Spatially resolved metabolomics visualizes heterogeneous distribution of metabolites in lung tissue and the anti-pulmonary fibrosis effect of Prismatomeris connate extract

Abstract

Pulmonary fibrosis (PF) is a chronic progressive end-stage lung disease. However, the mechanisms underlying the progression of this disease remain elusive. Presently, clinically employed drugs are scarce for the treatment of pulmonary fibrosis. Hence, there is an urgent need for developing novel drugs to address such diseases. properties. Our study found for the first time that a natural source of Prismatomeris connate ethyl acetate extract (HG-2) had a significant anti-pulmonary fibrosis effect by inhibiting the expression of the transforming growth factor beta 1/suppressor of mothers against decapentaplegic (TGF-β1/Smad) pathway.
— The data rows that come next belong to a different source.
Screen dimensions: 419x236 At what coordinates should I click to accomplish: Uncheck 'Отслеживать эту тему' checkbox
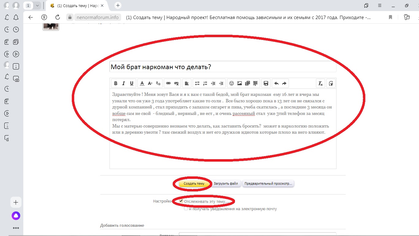[181, 201]
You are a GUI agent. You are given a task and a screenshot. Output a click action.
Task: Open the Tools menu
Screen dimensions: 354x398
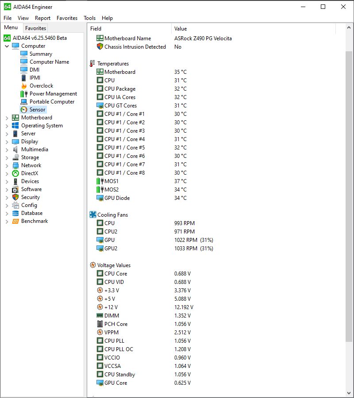click(x=89, y=18)
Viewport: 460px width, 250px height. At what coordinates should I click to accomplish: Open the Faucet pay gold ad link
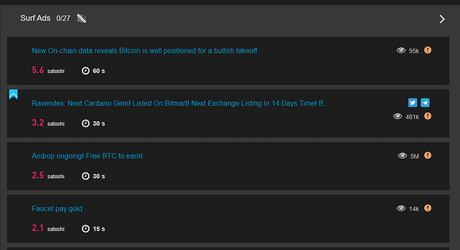[57, 209]
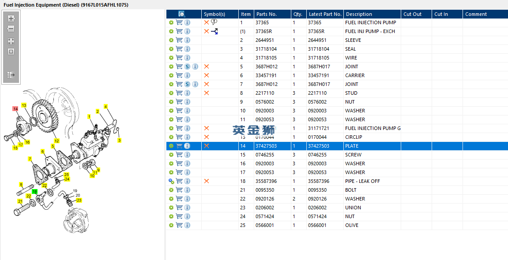This screenshot has height=260, width=508.
Task: Zoom out of the parts diagram
Action: click(x=11, y=29)
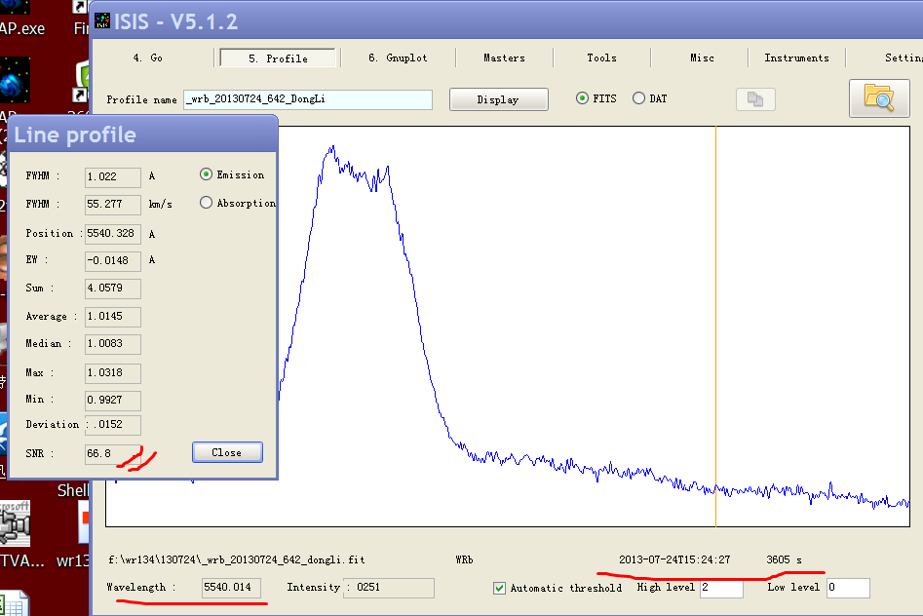
Task: Switch to the 6. Gnuplot tab
Action: pos(398,58)
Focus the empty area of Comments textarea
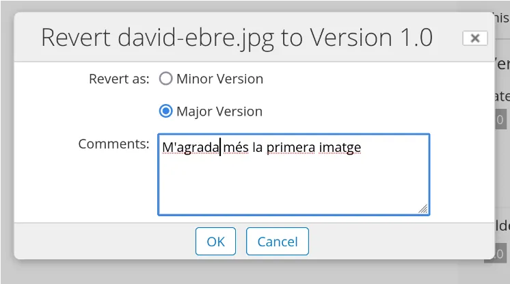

Network pharmacological analysis suggested that HG-2 had effects on tyrosine kinase phosphorylation, cellular response to reactive oxygen species, and extracellular matrix disassembly. Moreover, mass spectrometry imaging (MSI) was used to visualize the heterogeneous distribution of endogenous metabolites in lung tissue and reveal the anti-pulmonary fibrosis metabolic mechanism of HG-2, which was related to arginine synthesis, alanine, aspartic acid and glutamate metabolism, the down-regulation of arachidonic acid metabolism, and the up-regulation of glycerophospholipid metabolism. In conclusion, we elaborated on the relationship between metabolite distribution and the progression of PF, constructed the regulatory metabolic network of HG-2, and discovered the multi-target therapeutic effect of HG-2, which might be conducive to the development of new drugs for PF.